Atlantic Coast Line
The Champion started as a daily service of the Atlantic Coast Line Railroad (ACL) in 1939, competing with the Silver Star and Silver Meteor of the Seaboard Air Line (SAL) on the New YorkâFlorida route. Initially just a New York-Miami service, the ACL added a St. Petersburg train in 1941 once enough streamlined equipment was available. The two trains were called the Tamiami Champion (West Coast), which ran from New York to St. Petersburg and the Tampa Bay area, and the Tamiami Champion (East Coast), which ran from New York to Miami, Florida. In 1943 the names became East Coast Champion and West Coast Champion.
Southbound trains originated in New York's Pennsylvania Station, and traveled south over the Pennsylvania Railroad-owned Northeast Corridor through Philadelphia, Pennsylvania to Washington, D.C. There, a radio-equipped lounge car was added to the train. Leaving Washington, trains used the Richmond, Fredericksburg and Potomac Railroad to Richmond, Virginia, the north end of the ACL's main line. From Richmond, trains followed the Atlantic coast through Charleston, South Carolina and Savannah, Georgia to Jacksonville, Florida. Here the trains split, with the West Coast trains moving south then west through DeLand and Sanford on ACL rails to the Tampa Bay-St. Petersburg area, while East Coast trains turned south south-east to run along Florida's east coast to Miami via the Florida East Coast Railway.
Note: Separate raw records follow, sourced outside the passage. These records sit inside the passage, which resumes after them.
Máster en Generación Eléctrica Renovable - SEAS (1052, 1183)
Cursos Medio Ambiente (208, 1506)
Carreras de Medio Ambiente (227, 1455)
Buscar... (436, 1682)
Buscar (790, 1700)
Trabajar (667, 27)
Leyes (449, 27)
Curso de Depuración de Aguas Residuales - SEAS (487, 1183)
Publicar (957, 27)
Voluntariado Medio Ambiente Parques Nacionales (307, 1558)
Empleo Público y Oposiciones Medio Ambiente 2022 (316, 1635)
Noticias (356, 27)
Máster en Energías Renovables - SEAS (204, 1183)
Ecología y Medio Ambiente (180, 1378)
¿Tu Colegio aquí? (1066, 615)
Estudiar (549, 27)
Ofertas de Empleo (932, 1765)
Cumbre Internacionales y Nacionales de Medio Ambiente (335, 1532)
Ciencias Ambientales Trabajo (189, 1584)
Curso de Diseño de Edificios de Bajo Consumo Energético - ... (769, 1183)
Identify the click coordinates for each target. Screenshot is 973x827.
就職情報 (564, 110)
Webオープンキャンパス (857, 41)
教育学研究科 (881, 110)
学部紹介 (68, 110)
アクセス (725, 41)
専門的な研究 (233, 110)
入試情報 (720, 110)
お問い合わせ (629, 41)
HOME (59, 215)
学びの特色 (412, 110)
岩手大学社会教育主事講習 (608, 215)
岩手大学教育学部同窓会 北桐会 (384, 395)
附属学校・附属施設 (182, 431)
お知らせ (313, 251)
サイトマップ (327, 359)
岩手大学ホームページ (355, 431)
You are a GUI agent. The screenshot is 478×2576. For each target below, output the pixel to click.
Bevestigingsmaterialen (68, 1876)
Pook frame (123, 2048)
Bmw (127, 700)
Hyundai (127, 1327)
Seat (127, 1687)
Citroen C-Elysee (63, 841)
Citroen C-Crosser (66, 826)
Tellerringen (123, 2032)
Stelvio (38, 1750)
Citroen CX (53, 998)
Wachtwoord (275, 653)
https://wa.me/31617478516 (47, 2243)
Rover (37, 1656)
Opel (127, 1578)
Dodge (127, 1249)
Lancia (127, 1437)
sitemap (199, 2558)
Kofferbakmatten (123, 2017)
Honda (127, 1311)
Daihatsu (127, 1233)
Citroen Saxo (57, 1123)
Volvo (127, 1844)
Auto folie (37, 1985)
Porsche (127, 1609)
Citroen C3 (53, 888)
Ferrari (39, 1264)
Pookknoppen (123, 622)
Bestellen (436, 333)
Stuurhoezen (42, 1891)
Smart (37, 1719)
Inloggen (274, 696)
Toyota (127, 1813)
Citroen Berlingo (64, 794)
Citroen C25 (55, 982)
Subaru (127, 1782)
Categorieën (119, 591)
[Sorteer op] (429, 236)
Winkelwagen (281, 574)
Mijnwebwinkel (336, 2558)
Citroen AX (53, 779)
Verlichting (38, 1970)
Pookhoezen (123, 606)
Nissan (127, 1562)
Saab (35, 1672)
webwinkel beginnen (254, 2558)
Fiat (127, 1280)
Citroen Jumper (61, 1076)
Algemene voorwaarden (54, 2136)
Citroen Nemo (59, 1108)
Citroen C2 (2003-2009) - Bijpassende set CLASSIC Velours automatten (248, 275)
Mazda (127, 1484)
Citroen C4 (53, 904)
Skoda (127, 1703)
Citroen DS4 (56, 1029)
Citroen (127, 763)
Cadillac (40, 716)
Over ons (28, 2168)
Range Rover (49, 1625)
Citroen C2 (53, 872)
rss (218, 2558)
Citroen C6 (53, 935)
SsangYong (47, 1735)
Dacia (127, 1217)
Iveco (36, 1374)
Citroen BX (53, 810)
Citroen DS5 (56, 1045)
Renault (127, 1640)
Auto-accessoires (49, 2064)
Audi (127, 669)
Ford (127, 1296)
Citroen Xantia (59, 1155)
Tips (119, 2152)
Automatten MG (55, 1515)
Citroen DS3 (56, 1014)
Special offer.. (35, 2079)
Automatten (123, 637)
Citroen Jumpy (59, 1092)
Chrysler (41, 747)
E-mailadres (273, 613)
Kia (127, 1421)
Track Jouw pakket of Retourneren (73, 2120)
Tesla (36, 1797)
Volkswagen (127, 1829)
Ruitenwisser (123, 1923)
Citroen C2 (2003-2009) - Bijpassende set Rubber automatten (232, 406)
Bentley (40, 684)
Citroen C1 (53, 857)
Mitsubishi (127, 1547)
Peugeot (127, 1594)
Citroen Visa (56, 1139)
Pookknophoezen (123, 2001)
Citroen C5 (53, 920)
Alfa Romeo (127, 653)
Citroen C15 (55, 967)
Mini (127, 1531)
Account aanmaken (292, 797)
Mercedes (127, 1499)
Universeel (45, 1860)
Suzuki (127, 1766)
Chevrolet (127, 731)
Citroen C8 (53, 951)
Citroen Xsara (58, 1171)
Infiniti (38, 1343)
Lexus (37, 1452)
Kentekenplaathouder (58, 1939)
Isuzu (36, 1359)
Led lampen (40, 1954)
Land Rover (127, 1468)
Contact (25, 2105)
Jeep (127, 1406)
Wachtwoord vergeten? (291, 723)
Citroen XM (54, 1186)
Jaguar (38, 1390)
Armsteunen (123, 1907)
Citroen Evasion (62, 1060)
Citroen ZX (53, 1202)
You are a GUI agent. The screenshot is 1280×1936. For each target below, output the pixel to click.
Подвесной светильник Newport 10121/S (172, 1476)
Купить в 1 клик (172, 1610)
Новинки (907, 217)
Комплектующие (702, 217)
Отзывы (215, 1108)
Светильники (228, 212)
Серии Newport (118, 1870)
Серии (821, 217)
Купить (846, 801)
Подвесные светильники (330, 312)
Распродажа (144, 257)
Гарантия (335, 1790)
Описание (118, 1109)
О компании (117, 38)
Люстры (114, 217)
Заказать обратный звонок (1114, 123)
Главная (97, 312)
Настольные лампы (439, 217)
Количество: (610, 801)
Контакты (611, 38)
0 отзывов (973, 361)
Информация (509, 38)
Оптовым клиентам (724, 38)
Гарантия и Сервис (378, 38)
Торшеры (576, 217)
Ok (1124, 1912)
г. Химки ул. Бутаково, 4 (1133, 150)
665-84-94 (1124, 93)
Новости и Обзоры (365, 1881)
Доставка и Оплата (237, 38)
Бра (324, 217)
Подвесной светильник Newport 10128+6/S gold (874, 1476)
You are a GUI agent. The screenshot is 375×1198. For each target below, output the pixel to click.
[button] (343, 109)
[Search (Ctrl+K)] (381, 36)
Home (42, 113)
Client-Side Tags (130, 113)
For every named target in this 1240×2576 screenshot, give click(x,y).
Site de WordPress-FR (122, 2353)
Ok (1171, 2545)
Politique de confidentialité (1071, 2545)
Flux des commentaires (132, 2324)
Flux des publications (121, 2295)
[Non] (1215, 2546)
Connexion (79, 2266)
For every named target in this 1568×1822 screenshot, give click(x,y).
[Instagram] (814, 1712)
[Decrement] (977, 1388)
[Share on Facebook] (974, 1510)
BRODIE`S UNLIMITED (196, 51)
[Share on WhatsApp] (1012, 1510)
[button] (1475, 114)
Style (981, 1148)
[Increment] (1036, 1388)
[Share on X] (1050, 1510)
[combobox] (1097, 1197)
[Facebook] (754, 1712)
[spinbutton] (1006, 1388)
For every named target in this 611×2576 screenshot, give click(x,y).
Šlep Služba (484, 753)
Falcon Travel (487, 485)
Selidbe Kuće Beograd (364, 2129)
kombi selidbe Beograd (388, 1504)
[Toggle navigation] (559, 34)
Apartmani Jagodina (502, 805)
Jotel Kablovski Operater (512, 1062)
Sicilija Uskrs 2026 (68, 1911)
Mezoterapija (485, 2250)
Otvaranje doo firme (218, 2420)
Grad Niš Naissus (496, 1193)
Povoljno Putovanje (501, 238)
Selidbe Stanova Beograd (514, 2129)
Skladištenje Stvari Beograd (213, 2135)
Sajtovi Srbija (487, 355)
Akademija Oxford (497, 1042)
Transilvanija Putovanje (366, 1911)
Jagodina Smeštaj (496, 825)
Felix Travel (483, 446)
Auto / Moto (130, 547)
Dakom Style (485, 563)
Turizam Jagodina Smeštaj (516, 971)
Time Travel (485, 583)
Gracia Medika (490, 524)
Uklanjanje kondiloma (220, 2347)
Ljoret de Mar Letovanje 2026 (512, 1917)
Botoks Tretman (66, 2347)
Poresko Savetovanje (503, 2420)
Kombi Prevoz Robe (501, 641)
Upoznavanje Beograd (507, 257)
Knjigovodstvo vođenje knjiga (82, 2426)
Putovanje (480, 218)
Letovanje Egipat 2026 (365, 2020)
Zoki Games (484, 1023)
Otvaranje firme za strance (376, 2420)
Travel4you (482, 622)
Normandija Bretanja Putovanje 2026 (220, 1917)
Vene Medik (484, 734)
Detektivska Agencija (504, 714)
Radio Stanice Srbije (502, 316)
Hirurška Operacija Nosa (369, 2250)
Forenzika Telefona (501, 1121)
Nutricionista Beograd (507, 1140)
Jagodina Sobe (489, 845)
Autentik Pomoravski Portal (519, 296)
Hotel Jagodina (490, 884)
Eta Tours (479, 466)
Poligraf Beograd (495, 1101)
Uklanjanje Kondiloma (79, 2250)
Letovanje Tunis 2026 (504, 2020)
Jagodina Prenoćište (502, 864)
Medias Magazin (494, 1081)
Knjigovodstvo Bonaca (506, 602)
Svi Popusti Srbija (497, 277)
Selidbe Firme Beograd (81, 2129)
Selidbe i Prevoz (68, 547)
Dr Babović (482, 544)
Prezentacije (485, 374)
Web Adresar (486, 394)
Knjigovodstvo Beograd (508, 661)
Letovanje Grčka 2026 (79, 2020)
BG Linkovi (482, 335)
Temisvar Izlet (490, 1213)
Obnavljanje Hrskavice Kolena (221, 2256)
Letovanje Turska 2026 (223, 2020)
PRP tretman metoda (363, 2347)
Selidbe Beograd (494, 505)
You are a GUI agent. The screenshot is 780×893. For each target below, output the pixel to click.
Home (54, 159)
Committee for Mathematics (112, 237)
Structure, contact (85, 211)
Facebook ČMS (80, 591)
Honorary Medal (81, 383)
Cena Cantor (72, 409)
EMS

In the pre-civil rights era, black passengers on the Champion and other trains in the South were restricted to the "colored" coach, a combination baggage/coach behind the diesel. African-Americans ate behind a curtain at two designated tables next to the kitchen of the dining car, but were barred from the observation-tavern-lounge on the rear of the train. Segregation on trains serving the South persisted even though the Interstate Commerce Commission, U. S. courts, and President Harry S. Truman's 1948 mandate (banning segregation in railroad dining cars) had ordered interstate carriers to desegregrate. Dining car stewards still refused to seat blacks and whites at the same table for many years afterwards.
In 1957 the West Coast Champion began hauling thru-cars for the City of Miami and South Wind streamliners to and from Chicago on its Jacksonville-Tampa/Sarasota leg via Orlando and its Jacksonville-St. Petersburg section via Gainesville and Ocala. During its long successful career the Champion network reached virtually every major city and resort in the Sunshine State except Florida Panhandle cities like Pensacola and Tallahassee, which were served by Seaboard's Jacksonville-New Orleans overnight Gulf Wind. The East Coast Champion ran up and down the Florida East Coast Railway stopping at popular east coast resorts while Gulf coast branch lines carried West Coast Champion thru-cars to Bradenton, Sarasota, Naples, Ft. Myers, and Venice.
From the outset, the Champion was an all-coach streamliner pulled by a diesel electric locomotive. Pullman sleeping cars were added a few years later. One Champion A-unit resides at the North Carolina Transportation Museum.